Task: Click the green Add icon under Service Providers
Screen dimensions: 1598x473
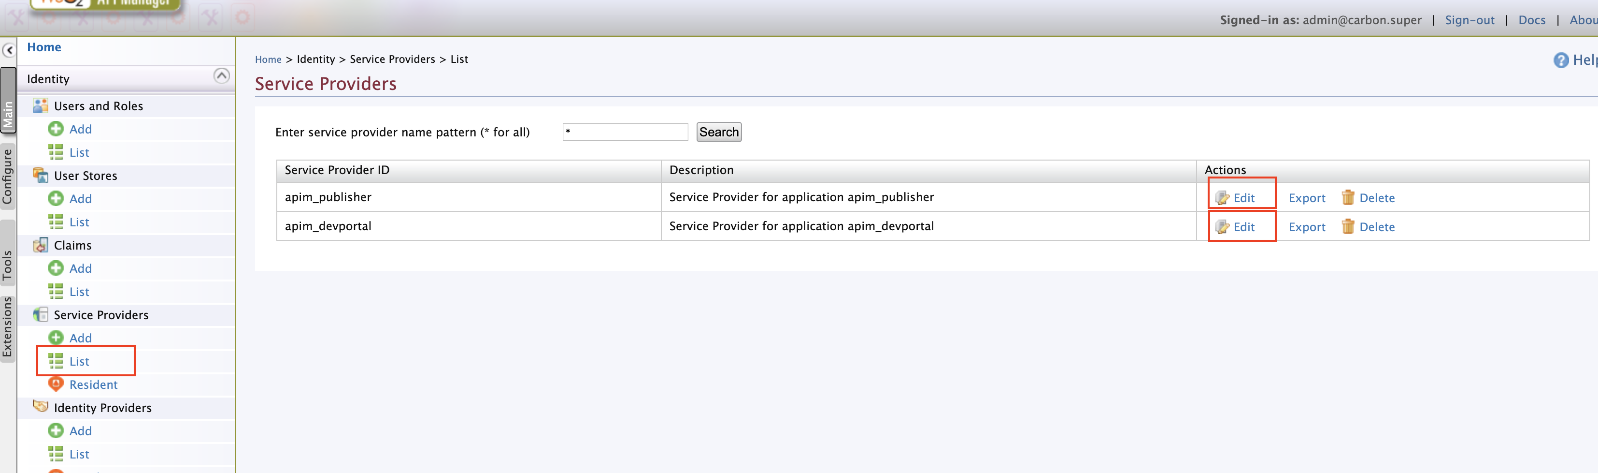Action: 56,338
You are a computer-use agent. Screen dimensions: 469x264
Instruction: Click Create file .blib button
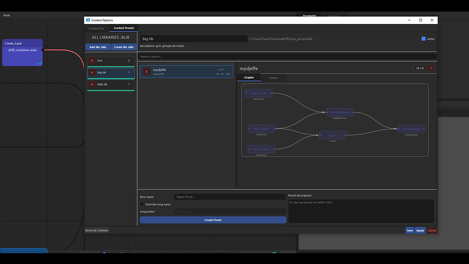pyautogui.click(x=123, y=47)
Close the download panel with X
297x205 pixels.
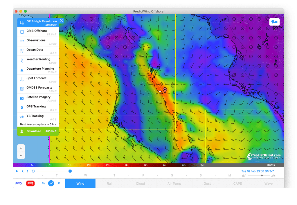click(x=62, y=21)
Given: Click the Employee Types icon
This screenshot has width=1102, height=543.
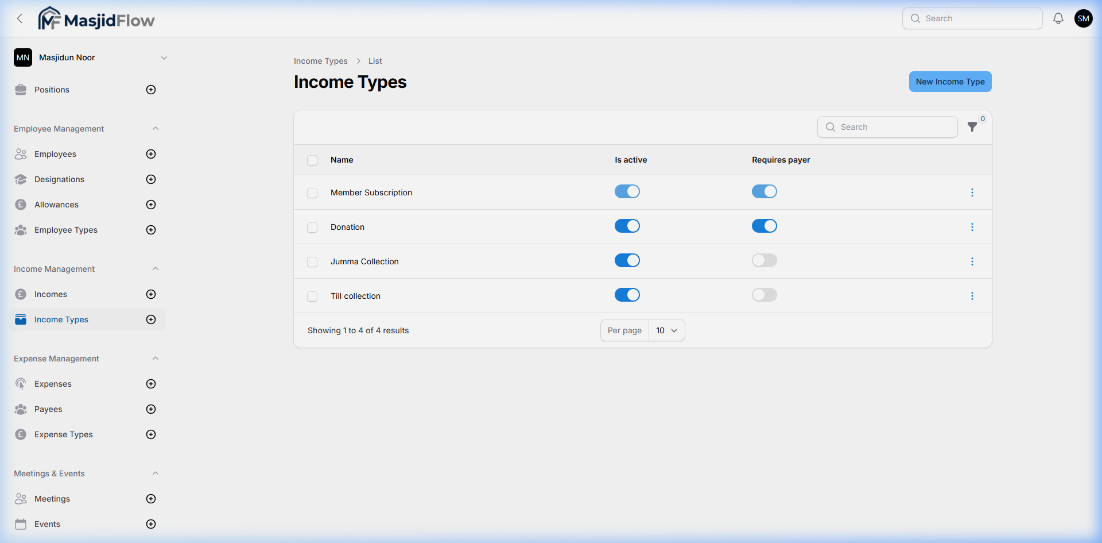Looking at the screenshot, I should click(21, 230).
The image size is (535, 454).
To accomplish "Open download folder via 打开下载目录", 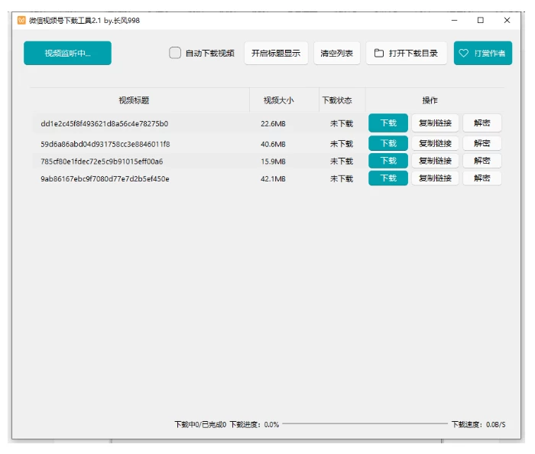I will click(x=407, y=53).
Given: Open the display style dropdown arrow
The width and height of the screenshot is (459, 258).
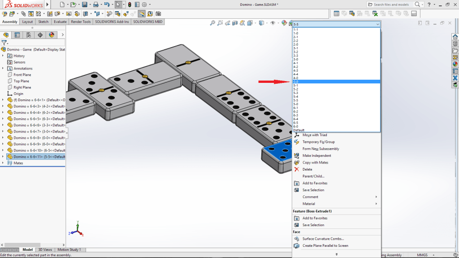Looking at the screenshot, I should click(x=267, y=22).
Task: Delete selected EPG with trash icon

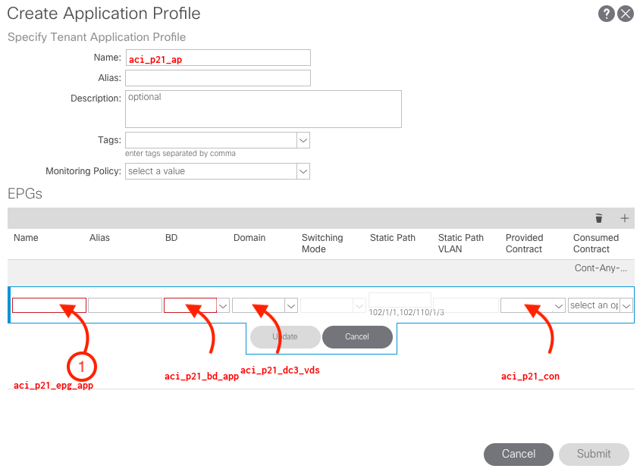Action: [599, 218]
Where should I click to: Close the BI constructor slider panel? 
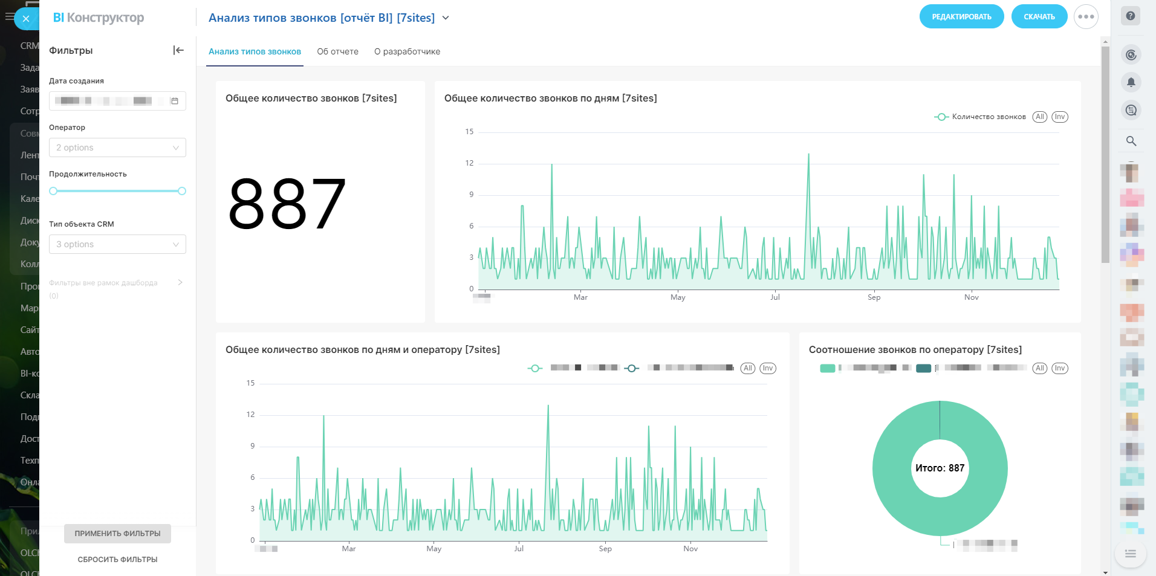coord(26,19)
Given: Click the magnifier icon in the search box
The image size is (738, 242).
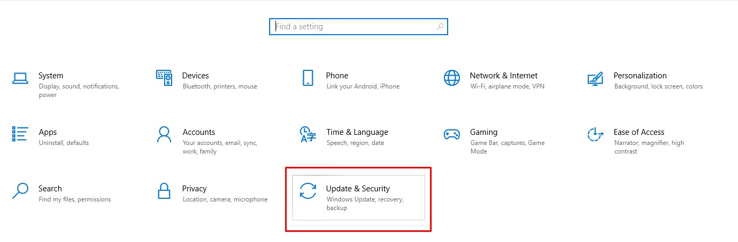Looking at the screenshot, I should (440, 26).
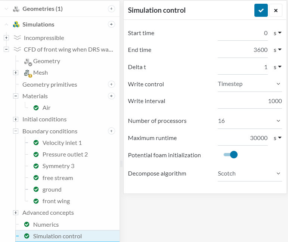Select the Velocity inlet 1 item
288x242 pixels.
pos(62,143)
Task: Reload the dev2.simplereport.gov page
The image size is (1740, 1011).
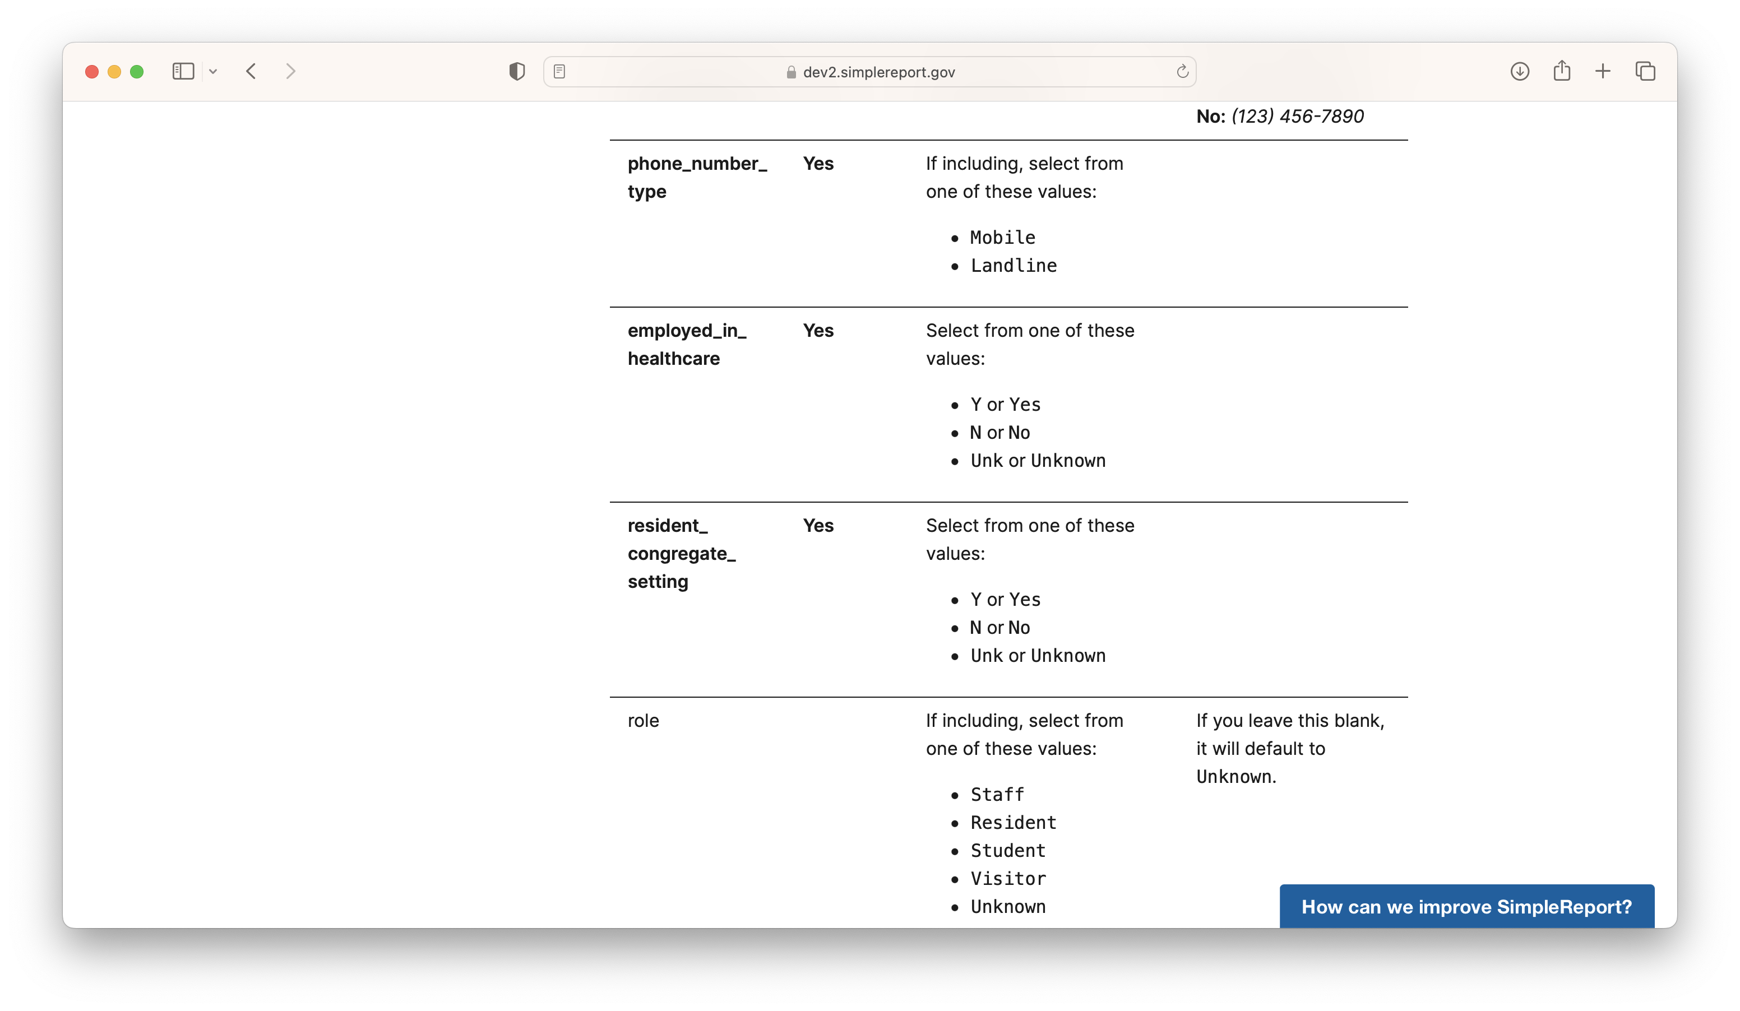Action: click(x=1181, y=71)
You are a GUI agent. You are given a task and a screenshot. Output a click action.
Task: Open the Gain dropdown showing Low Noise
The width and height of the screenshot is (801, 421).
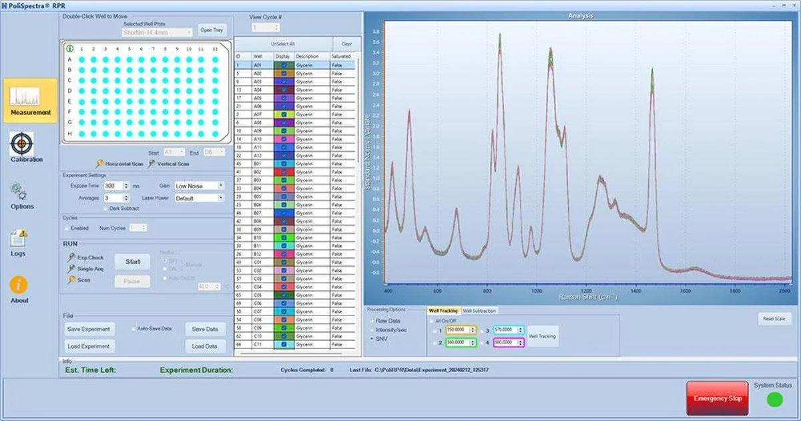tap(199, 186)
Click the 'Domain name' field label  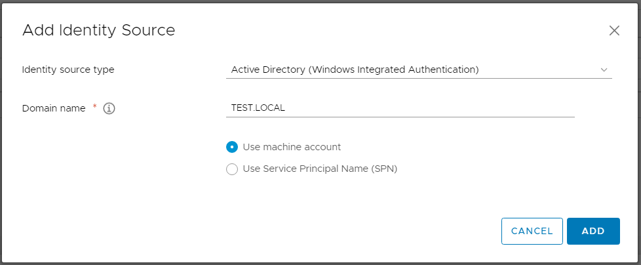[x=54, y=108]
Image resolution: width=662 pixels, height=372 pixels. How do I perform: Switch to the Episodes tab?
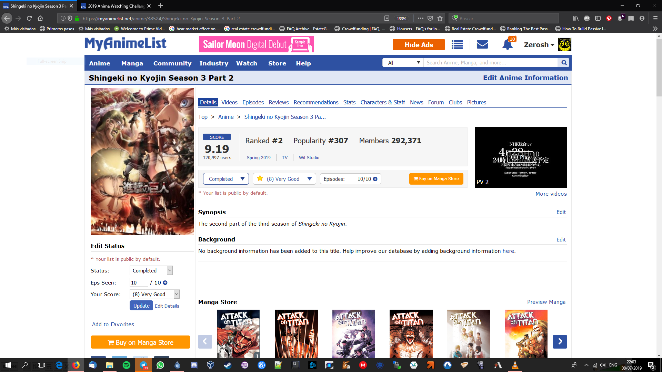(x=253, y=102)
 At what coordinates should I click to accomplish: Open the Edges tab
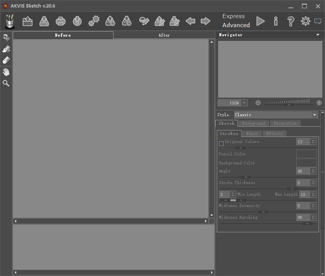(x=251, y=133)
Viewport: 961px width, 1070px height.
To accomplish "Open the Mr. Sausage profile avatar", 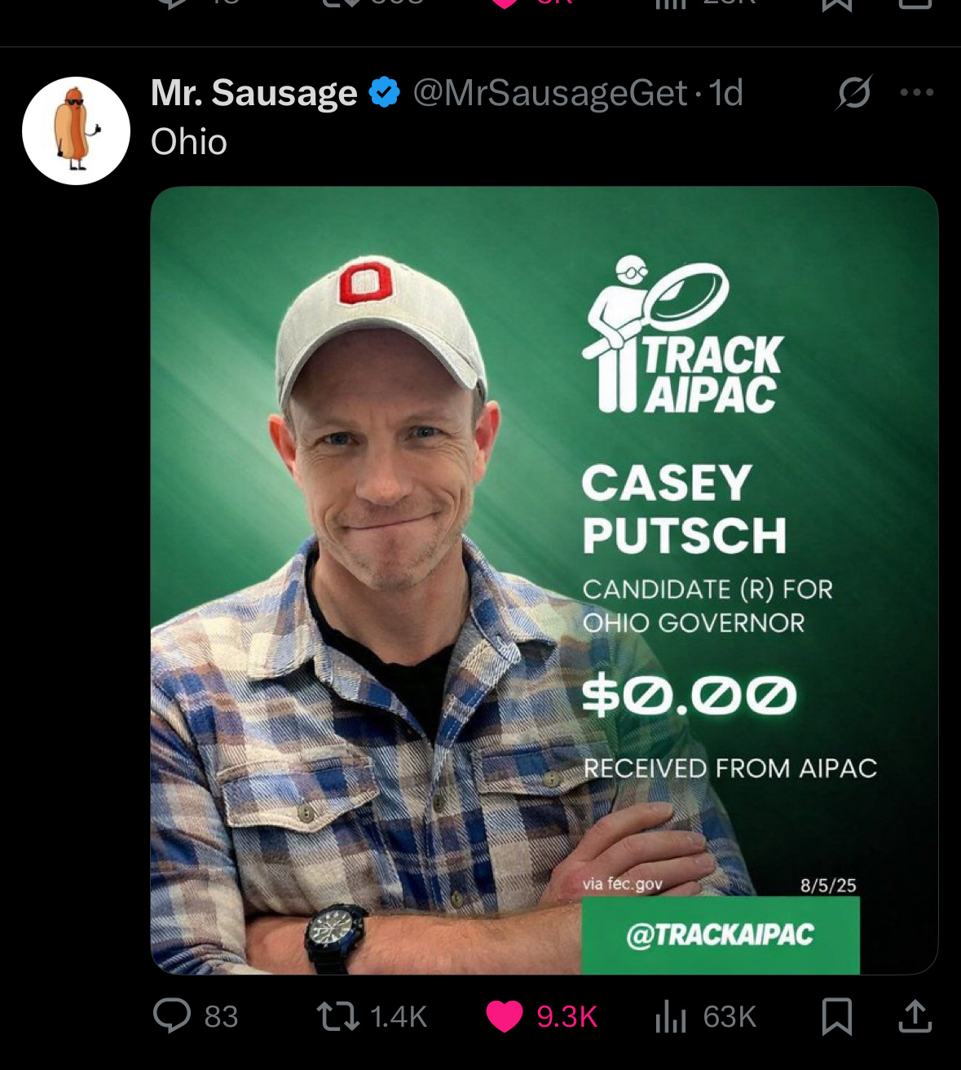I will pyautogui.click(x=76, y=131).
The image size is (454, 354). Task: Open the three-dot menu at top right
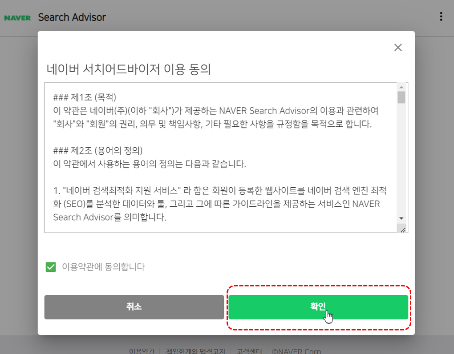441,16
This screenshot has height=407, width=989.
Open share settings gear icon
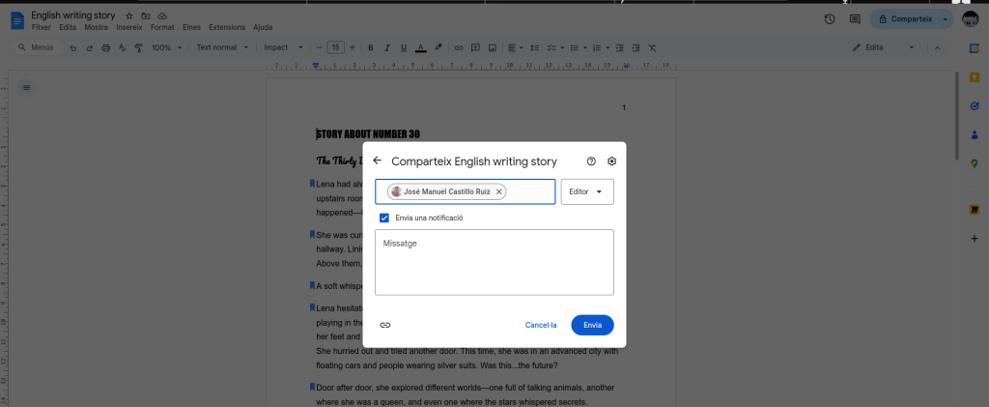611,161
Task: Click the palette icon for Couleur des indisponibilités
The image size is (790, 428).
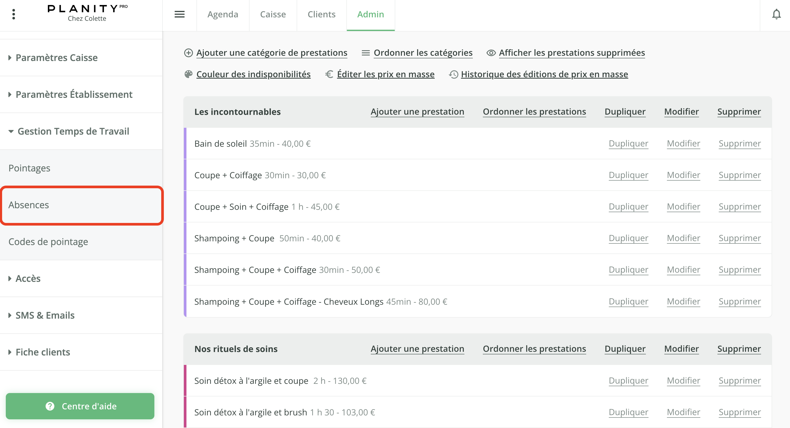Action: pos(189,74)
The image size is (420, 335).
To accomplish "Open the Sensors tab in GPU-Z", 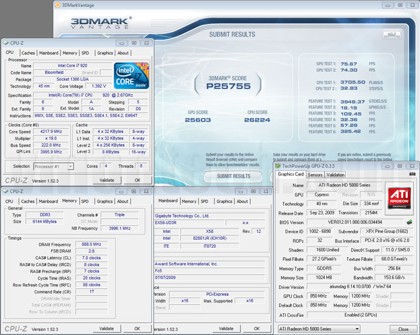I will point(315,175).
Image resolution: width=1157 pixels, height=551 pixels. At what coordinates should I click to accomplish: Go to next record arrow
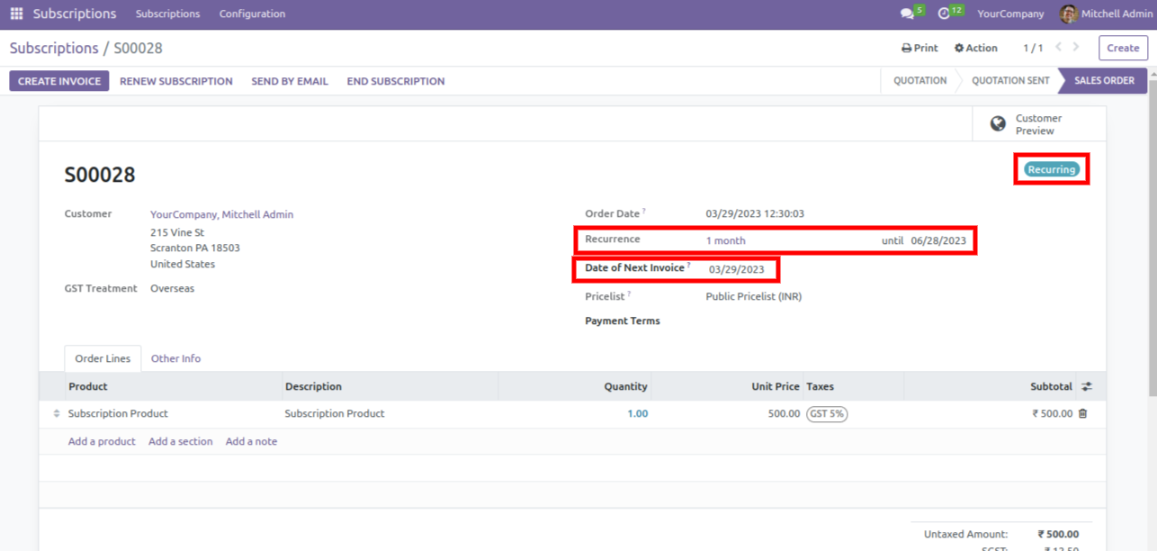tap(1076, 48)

————————

CHALLENGE: Set down the records above word for word, from the line containing "Image resolution: width=1157" through the end of the records, leaving out the pictures.

RIGHT ANSWER:
Image resolution: width=1157 pixels, height=551 pixels. At what coordinates should I click to accomplish: Go to next record arrow
tap(1076, 48)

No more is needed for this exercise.